Variable edition block print (using lino tools)

Original artwork

Size of work:

Image: H: 100 x W: 50cm

Framed: H: 120cm x W: 70cm

Nat's work reflects a passionate interest in the natural world. 


She prints each print by hand, individually, one at a time, and spends a great deal of time and care getting the colours and the details just right. In this case, we see the energy and vibrancy of the Sailfish, the fastest fish in the world whose name derives from its massive sail-like dorsal fin.


There is always a joyous mix of movement and pattern in Nat's work. Her animal studies are as much about her reverence for each creature and its habitat as about the design elements they offer. 


"I love the boldness of this medium. It’s quite graphic – never wishy-washy – which appeals to me and I think helps generate a feeling of vitality in the designs


"Most of my prints involve more than one stage of printing. Many of them are printed with an underlying light shade and a darker shade on the top which gives a two tone effect and a bit of depth to what is otherwise a very flat medium.


"This is achieved by painstakingly wiping away areas off the block after it has been inked up with the darker colour. I then have to place it precisely on top of a light print, a process called registration. Then I flip the block and print over together so the paper is on top of the block as I print with a marvellously technical piece of equipment – a spoon! I literally rub on top of the paper really hard. Often the spoon gets really hot and I suffer a lot from an achy shoulder! However this method gives me lots of control – and I would need a huge press and a lot of space to print blocks one metre long."


    In her animal-based compositions, Nat likes to depict creatures with a bit of ‘attitude’ and aims to create bold, lively images. She regards her prints as a celebration of her love for wildlife and tries to capture a feeling of movement, vitality and humour in her pictures.


    Her process is painstaking and careful and makes every print unique in its details and ink densities: "I have specialised in relief printmaking and carve most of my blocks out of MDF using lino cutting tools.  I print them individually, using the back of a spoon and lots of elbow grease to burnish the ink onto the paper. I often spend hours, even days preparing the blocks to achieve layers of different colours and shades of ink. Some of my more complex prints take many weeks – even months to produce."


    This South Cotswolds artist studied geography at St John’s College, Oxford.  She has always been interested in both the sciences and the humanities and man’s impact on the environment. Her dissertation focused on Aboriginal Land Rights and she lived with an aboriginal community in Western Australia.
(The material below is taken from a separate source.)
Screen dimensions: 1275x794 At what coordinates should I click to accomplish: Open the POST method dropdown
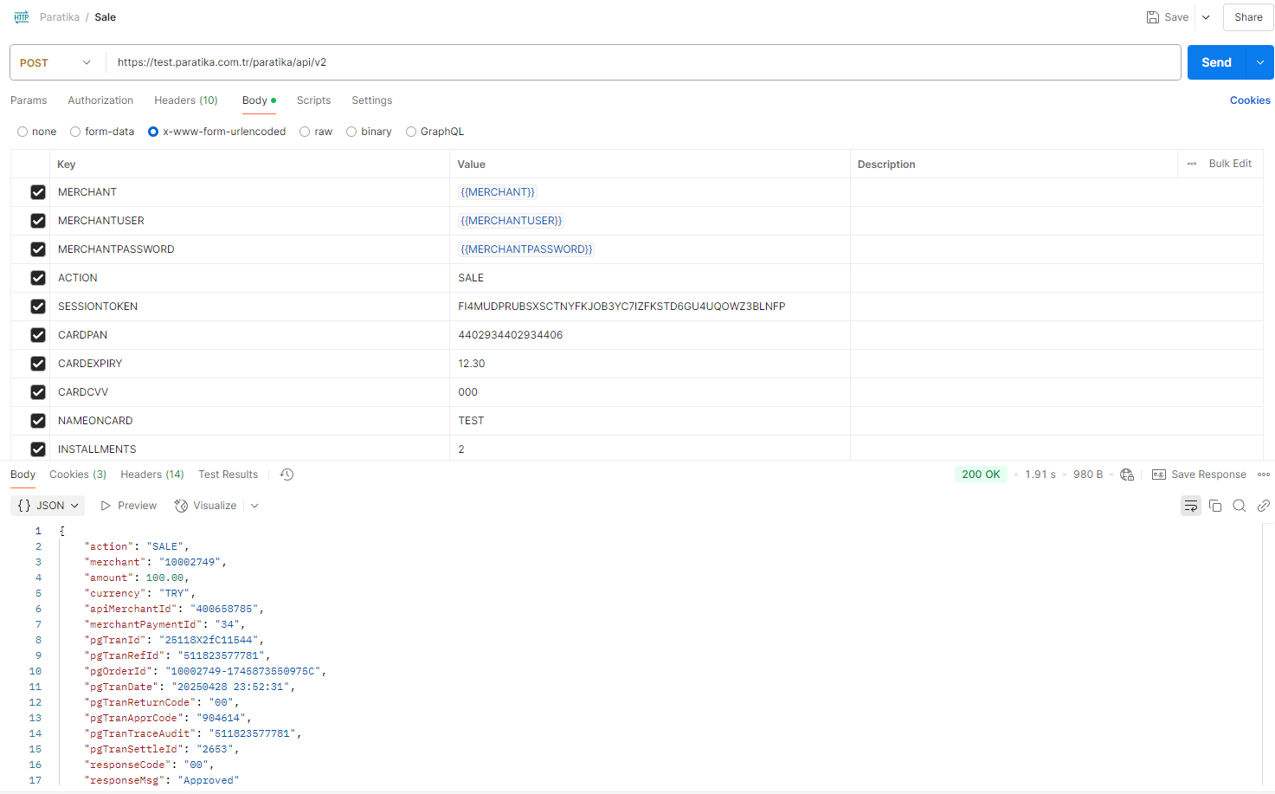pos(56,62)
    After her degree, she decided to go back to the drawing board – literally. She took an access course in art at Stroud College and established herself as an artist with the help of a substantial grant and loan from the Prince’s Youth Business Trust.

    She is a member of the Cotswold Craftsmen, with whom she mounts lots of shows, and she lives in Tetbury with her twin daughters and four cats, where she enjoys playing musical instruments and singing. She is also very proactive campaigning for government action with respect to the climate crisis and the ecological emergency.